*Instructions*.
- 1) Write out the portion of the recessive red thread starting at "## NZ Pigeon" and ending at "not very often.".
- 2) Answer these questions about the recessive red thread:
(a) According to NZ Pigeon, what color are the flights and tail of an ash red?
(b) In the opening post, what name do breeders in the poster's area give these birds?
(c) According to rudolph.est, what do poor recessive reds do that ash-red does not?

─── Passage

# recessive red



## Albannai (Jan 21, 2001)

in our area many breeders working on recessive red beauty homers. they call teh (full color recessive reds). some times spread may change pattern or body color. my question is ... How can I know it's recessive red from tail or other body marks and it is not ash or opals.


----------



## sev3ns0uls (Jul 2, 2011)

yellow not red.


----------



## Henk69 (Feb 25, 2010)

Dark flights and tail compared to ash red.


----------



## NZ Pigeon (Nov 12, 2011)

Yup like henk said, Ash red have grey flights and tail, Rec red have red in tail and flights, Rec red expression can vary so sometimes a poor rec red on blue may look like an ash red but not very often.


----------



## rudolph.est (May 14, 2009)

Poor recessive reds rarely look like ash-reds, in my opinion. Ash-red does not bleed through blue tinges, while poor recessive reds do.

──────
─── Excerpted data

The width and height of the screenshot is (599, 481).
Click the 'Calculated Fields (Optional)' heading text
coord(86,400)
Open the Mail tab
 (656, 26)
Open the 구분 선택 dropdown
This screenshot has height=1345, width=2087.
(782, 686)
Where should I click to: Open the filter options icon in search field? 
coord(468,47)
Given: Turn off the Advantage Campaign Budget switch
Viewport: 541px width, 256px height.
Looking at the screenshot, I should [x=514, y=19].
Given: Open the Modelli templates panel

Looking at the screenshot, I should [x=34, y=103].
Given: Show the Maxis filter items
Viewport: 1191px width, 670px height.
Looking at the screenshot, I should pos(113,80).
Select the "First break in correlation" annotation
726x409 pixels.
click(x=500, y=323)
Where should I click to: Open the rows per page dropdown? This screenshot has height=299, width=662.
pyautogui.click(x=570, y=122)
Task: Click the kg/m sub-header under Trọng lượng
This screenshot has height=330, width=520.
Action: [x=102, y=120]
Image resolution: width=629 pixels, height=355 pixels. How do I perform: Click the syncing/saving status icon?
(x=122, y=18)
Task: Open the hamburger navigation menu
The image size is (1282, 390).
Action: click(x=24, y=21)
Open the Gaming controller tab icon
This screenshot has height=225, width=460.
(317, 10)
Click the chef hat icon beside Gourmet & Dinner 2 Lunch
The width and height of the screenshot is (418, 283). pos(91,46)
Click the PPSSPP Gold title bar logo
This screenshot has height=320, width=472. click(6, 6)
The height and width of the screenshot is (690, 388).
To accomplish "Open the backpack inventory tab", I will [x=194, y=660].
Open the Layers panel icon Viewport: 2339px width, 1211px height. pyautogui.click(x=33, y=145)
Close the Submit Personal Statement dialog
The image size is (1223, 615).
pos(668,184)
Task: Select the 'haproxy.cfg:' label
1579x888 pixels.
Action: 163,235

──────

*Completed exercise*.
- 1)
## NZ Pigeon (Nov 12, 2011)

Yup like henk said, Ash red have grey flights and tail, Rec red have red in tail and flights, Rec red expression can vary so sometimes a poor rec red on blue may look like an ash red but not very often.

- 2)
(a) Grey.
(b) Full color recessive reds.
(c) They bleed through blue tinges.